WHAT TO PRODUCE: All entries should be copied exactly, none left out.

MATERIAL FOR THIS TASK:
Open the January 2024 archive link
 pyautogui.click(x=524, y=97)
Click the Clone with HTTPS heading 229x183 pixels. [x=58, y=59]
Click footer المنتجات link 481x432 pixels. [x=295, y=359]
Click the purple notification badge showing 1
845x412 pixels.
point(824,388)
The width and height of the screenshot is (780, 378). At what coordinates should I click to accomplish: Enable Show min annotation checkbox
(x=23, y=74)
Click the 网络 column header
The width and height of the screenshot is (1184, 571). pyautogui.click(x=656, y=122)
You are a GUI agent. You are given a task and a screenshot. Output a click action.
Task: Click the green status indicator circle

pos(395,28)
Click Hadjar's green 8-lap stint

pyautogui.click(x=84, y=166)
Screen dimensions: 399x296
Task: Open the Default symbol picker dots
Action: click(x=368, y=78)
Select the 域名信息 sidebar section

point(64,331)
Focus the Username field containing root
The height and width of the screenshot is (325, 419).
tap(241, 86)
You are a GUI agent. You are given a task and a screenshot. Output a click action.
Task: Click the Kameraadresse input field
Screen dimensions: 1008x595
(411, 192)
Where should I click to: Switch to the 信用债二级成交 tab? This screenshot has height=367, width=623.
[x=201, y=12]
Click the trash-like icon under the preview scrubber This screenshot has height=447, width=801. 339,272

FINISHED TASK:
Open the January 2024 archive link
 pyautogui.click(x=524, y=97)
Click the Clone with HTTPS heading 229x183 pixels. [x=58, y=59]
Click footer المنتجات link 481x432 pixels. [x=295, y=359]
Click the purple notification badge showing 1
845x412 pixels.
point(824,388)
The width and height of the screenshot is (780, 378). At what coordinates should I click to accomplish: Enable Show min annotation checkbox
(x=23, y=74)
Click the 网络 column header
The width and height of the screenshot is (1184, 571). pyautogui.click(x=656, y=122)
You are a GUI agent. You are given a task and a screenshot. Output a click action.
Task: Click the green status indicator circle

pos(395,28)
Click Hadjar's green 8-lap stint

pyautogui.click(x=84, y=166)
Screen dimensions: 399x296
Task: Open the Default symbol picker dots
Action: click(x=368, y=78)
Select the 域名信息 sidebar section

point(64,331)
Focus the Username field containing root
The height and width of the screenshot is (325, 419).
tap(241, 86)
You are a GUI agent. You are given a task and a screenshot. Output a click action.
Task: Click the Kameraadresse input field
Screen dimensions: 1008x595
(411, 192)
Where should I click to: Switch to the 信用债二级成交 tab? This screenshot has height=367, width=623.
[x=201, y=12]
Click the trash-like icon under the preview scrubber This screenshot has height=447, width=801. 339,272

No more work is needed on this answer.